* [Task directions]: Send back the entries exactly as they were given.
Top of Records shown
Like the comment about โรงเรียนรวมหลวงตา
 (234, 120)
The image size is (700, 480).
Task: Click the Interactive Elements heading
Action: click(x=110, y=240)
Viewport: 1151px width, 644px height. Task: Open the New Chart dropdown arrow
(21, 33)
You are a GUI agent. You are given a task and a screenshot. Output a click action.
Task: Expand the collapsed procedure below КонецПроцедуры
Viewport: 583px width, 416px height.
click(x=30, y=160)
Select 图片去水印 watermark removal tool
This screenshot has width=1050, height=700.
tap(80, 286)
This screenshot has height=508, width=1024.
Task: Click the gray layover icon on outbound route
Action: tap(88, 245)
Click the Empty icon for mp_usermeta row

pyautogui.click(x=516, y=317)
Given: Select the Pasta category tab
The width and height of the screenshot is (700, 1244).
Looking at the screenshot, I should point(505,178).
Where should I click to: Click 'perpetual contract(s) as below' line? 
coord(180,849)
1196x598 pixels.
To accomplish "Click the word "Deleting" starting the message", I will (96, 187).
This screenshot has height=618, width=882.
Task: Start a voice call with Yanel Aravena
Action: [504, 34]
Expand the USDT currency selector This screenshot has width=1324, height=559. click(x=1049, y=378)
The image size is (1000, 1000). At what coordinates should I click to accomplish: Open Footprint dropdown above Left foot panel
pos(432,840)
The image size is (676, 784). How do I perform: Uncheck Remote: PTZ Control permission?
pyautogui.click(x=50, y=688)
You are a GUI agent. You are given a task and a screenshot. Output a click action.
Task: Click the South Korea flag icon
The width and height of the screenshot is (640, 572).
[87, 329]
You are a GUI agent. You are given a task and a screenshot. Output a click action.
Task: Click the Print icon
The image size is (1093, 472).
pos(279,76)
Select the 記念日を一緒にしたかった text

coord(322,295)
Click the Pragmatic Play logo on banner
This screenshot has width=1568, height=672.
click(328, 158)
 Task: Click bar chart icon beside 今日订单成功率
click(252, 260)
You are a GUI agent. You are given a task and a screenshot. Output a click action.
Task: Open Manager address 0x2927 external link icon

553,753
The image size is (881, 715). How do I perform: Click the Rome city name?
Bottom of Records shown
* [Output of the task]:
Like the comment about โรงเรียนรวมหลวงตา
 (234, 120)
The image size is (700, 480).
Task: Click the Interactive Elements heading
Action: click(x=110, y=240)
Viewport: 1151px width, 644px height. Task: Open the New Chart dropdown arrow
(21, 33)
You are a GUI agent. You are given a task and a screenshot. Output a click action.
Task: Expand the collapsed procedure below КонецПроцедуры
Viewport: 583px width, 416px height.
click(x=30, y=160)
Select 图片去水印 watermark removal tool
This screenshot has width=1050, height=700.
tap(80, 286)
This screenshot has height=508, width=1024.
Task: Click the gray layover icon on outbound route
Action: tap(88, 245)
Click the Empty icon for mp_usermeta row

pyautogui.click(x=516, y=317)
Given: Select the Pasta category tab
The width and height of the screenshot is (700, 1244).
Looking at the screenshot, I should point(505,178).
Where should I click to: Click 'perpetual contract(s) as below' line? 
coord(180,849)
1196x598 pixels.
To accomplish "Click the word "Deleting" starting the message", I will (96, 187).
This screenshot has height=618, width=882.
Task: Start a voice call with Yanel Aravena
Action: [504, 34]
Expand the USDT currency selector This screenshot has width=1324, height=559. click(x=1049, y=378)
The image size is (1000, 1000). At what coordinates should I click to accomplish: Open Footprint dropdown above Left foot panel
pos(432,840)
The image size is (676, 784). How do I perform: Uncheck Remote: PTZ Control permission?
pyautogui.click(x=50, y=688)
You are a GUI agent. You are given a task and a screenshot. Output a click action.
Task: Click the South Korea flag icon
The width and height of the screenshot is (640, 572).
[87, 329]
You are a GUI agent. You are given a task and a screenshot. Output a click action.
Task: Click the Print icon
The image size is (1093, 472).
pos(279,76)
Select the 記念日を一緒にしたかった text

coord(322,295)
Click the Pragmatic Play logo on banner
This screenshot has width=1568, height=672.
click(328, 158)
 Task: Click bar chart icon beside 今日订单成功率
click(252, 260)
You are a GUI agent. You are given a task and a screenshot. Output a click action.
Task: Open Manager address 0x2927 external link icon

553,753
The image size is (881, 715). How do I perform: Click the Rome city name?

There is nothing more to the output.